The use of technology in the financial services sector is gathering pace and like it or not.
Brian Coulton is head of sales at Source Insurance
It doesn’t matter whether your customer base is made up of tech savvy first-time buyers and homeowners or technophobes looking to remortgage. It doesn’t matter if you’re looking to target the digital natives that make up Gen Y or the growing number of silver surfers looking to downsize. The common thing that drives them all is that they want their experience with you and the suppliers you work with to be easy and quick and easy.
Technology has transformed the way all customers think and act regardless of whether they’re comfortable with actually buying a product or service online. They want it to be immediate.
Those who are comfortable using technology are far more likely to use their smartphone or tablet to make a purchase.
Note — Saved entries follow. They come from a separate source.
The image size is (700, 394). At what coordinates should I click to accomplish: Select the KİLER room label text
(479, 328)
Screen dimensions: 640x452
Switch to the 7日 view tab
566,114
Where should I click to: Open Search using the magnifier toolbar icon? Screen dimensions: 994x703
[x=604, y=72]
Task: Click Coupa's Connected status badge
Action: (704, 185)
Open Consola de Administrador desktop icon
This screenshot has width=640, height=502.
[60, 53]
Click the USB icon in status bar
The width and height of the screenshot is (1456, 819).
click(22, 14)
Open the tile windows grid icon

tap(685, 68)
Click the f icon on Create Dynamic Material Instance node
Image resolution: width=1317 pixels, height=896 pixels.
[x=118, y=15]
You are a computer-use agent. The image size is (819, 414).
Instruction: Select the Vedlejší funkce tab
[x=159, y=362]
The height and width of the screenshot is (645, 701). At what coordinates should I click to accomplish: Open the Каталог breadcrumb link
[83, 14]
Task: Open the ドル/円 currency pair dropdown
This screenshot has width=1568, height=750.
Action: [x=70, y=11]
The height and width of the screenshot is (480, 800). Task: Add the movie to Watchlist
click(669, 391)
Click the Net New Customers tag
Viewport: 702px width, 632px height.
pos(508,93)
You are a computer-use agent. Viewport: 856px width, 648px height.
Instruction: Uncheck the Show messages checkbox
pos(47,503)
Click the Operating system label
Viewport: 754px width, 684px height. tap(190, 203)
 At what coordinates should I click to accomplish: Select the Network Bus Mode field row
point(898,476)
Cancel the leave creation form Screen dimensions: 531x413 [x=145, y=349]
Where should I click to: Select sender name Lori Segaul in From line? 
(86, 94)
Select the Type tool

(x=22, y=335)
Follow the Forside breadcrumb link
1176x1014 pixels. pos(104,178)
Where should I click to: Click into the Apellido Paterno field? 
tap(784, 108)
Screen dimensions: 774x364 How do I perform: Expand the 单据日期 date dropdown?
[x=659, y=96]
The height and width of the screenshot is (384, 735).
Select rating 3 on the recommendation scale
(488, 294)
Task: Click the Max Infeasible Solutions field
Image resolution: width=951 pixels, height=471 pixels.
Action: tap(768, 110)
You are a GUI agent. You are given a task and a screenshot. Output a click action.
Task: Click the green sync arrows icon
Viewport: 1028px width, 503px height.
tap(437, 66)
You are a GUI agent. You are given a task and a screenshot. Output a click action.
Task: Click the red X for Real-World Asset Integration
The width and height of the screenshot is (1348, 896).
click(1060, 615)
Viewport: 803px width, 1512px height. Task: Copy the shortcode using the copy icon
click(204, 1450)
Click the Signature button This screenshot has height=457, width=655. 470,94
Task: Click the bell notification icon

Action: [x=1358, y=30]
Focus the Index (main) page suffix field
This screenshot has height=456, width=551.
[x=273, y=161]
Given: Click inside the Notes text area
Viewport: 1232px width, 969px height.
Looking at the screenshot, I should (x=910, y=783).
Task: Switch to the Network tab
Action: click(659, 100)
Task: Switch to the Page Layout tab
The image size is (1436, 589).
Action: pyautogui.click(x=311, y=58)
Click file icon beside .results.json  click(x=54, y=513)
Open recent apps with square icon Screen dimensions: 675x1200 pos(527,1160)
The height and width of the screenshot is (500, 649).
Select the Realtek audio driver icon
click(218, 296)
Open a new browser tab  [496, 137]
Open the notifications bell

They don’t want to get half way through the process and then realise they can’t finish it or that it’s going to take an age clicking through various pages and ticking boxes. Those who aren’t still want it to be as quick and straightforward as possible even if they’re going into a shop to make a purchase as if they haven’t used the likes of Amazon (unlikely as this may be!), they’ve read about it and want the same experience in-store.
And this same demand for speed and simplicity extends into financial services whether it be getting a mortgage or remortgage or buying insurance cover.
Arguably it’s been easier for customers to buy home insurance online for some time now as opposed to arranging a mortgage, but that’s changing. Automated mortgage advice is now available to UK homeowners through the likes of Trussle, which launched its combination of online advice backed up by real advisers last December, and more recently Habito. Both represent significant steps in the digital evolution of financial advice being far more advanced than simply going online to a comparison site to find the best rate. Both use artificial intelligence so their systems learn from these customer interactions to help improve the speed of service and enable greater automation going forward to further speed up the process.
While using AI-enabled systems may sound like something from The Terminator as well as being complicated and expensive, using technology to smooth the customer journey can be simple and cost effective. Intermediaries such as Horizon Financial Solutions are getting on board using apps to help customers understand the process and giving them tips to help them present a good picture of themselves to prospective lenders. This type of digital triage can help cut out the mundane and isolate the essential issues up front and make face-to-face meetings far more productive, delivering the element of immediacy that today’s customers are demanding.
It may surprise you to learn that the insurance industry – renowned for its lack of innovation and its slow approach to adopt change – is actively exploring the growing need for apps and software to transform the way in which it does business with its customers. There have been a spate of deals and new propositions launched over recent months all designed to attract a new, younger audience as well as offering its more traditional customers news ways of protecting their homes and preventing accidents. Hiscox has partnered with a company called Neos to provide its customers with a 24/7 monitoring service with motion sensors, smoke detectors and HD cameras controlled via an app from next year. Aviva has partnered with HomeServe to offer its customers a smart connected device designed to detect leaks anywhere on the mains water supply in the home to help protect against escape of water damage.
Insurers are also looking at how artificial intelligence could be used. It’s still early days and one insurer has already had Facebook put the brakes put on its app concept to analyse users’ posts and like to determine their risk profile as a driver. However there’s no doubt that the use of artificial intelligence could help insurers assess risk more accurately as they have increasing amounts of data available and more sophisticated learning algorithms to analyse it.
Artificial intelligence could also make the claims process more efficient with robots processing payments, validating information and updating support systems as they’re 100% accurate and can improve cycle times. The thinking is that if robots can carry out the routine systematic jobs more quickly and efficient, human staff have more time to deal with the real nuts and bolts of claims handling and deliver a more personalised service to customers - particularly important on the more distressing claims such as fire and flood.
The use of technology in the financial services sector is gathering pace and like it or not, automated advice and artificial intelligence are both going to become part and parcel of the customer proposition developed by lenders and insurers. I don’t believe that your customers will ever rely 100% on robots to help them make their financial decisions but they are going to increasingly demand a faster, more efficient service. So don’t get left behind – look at how you can tap into the investment the bigger players are making and develop your own ‘add on’ solutions that can help you deliver an even better service to your customers.